Each new experiment should be planned carefully and experimental protocols laid down in advance so you work as safely as possible and do not waste expensive radioactively labelled compounds. In conjunction with your supervisor, decide whether your method of application will introduce enough radioactivity into the system, how you will account for any loss of radioactivity during recovery of the isotope and whether there will be enough activity to count at the end. You should be able to predict approximately the amount of radioactivity in your samples, based on the specific activity of the isotope used, the expected rate of uptake/exchange and the amount of sample to be counted. Use the isotope's specific activity to estimate whether the nonradioactive ('cold') compound introduced with the radio labelled ('hot') compound may lead to excessive concentrations being administered. Advice for handling data is given in Box 35.1.

Safety and procedural aspects
Make sure the bench surface is one that can be easily decontaminated by washing (e.g. Formica®) and always use a disposable surfacing material such as Benchkote®. It is good practice to carry out as many operations as possible within a Benchkote®-lined plastic tray so that any spillages are contained. You will need a lab coat to be used exclusively for work with radioactivity, safety spectacles and a supply of thin latex or vinyl disposable gloves.
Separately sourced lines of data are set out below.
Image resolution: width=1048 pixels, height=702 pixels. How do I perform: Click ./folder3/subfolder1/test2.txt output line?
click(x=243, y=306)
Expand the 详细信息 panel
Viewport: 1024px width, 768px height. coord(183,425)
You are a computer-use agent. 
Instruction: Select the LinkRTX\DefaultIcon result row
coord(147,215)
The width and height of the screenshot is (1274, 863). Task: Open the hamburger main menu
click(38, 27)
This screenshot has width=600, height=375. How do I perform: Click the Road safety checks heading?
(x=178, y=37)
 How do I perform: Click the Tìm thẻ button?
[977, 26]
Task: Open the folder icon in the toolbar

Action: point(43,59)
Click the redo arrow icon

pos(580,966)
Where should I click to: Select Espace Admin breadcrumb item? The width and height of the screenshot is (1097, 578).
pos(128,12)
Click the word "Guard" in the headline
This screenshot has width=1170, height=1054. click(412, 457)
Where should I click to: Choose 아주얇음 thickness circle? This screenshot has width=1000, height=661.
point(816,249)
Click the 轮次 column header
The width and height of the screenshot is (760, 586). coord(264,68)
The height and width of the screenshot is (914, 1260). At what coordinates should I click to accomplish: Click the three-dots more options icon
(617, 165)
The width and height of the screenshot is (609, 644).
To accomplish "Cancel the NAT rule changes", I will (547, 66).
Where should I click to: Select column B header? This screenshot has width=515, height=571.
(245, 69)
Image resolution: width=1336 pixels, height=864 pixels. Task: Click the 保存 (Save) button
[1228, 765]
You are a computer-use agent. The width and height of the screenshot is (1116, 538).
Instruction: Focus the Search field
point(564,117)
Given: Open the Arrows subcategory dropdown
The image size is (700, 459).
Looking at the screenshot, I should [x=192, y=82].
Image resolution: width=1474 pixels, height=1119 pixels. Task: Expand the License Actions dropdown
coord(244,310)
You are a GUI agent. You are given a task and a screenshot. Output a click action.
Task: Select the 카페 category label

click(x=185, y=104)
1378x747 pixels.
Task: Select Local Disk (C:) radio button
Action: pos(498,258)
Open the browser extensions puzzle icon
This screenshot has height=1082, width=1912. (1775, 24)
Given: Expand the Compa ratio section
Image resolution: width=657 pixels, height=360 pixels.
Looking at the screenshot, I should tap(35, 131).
Tape showing the international
Fig. 35.3 Tape showing the international
symbol for radioactivity.
Suitable vessels for liquid waste disposal will be required and special plastic bags for solids - make sure you know beforehand the disposal procedures for liquid and solid wastes. Wash your hands after handling a vessel containing a radioactive solution and again before removing your gloves. Gloves should be placed in the appropriate disposal bag as soon as your experimental procedures are complete.

It is important to comply with the following guidelines:
  • Read and obey the local rules for safe usage of radiochemicals.
  • Maximize the distance between you and the source as much as possible.
  • Minimize the duration of exposure.
  • Wear protective clothing (properly fastened lab coat, safety glasses, gloves) at all times.
  • Use appropriate shielding at all times (Table 35.1).
  • Monitor your working area frequently for contamination.
  • Mark all glassware, trays, bench work areas, etc., with tape incorporating the international symbol for radioactivity (Fig. 35.3).
  • Keep adequate records of what you have done with a radioisotope - the stock remaining and that disposed of in waste form must agree.
  • Store radiolabelled compounds appropriately and return them to storage areas immediately after use.
  • Dispose of waste promptly and with due regard for local rules.
  • Make the necessary reports about waste disposal etc. to your departmental Radiation Protection Supervisor.
  • Clear up after you have finished each experiment.
  • Wash thoroughly after using radioactivity.
  • Monitor the work area and your body when finished.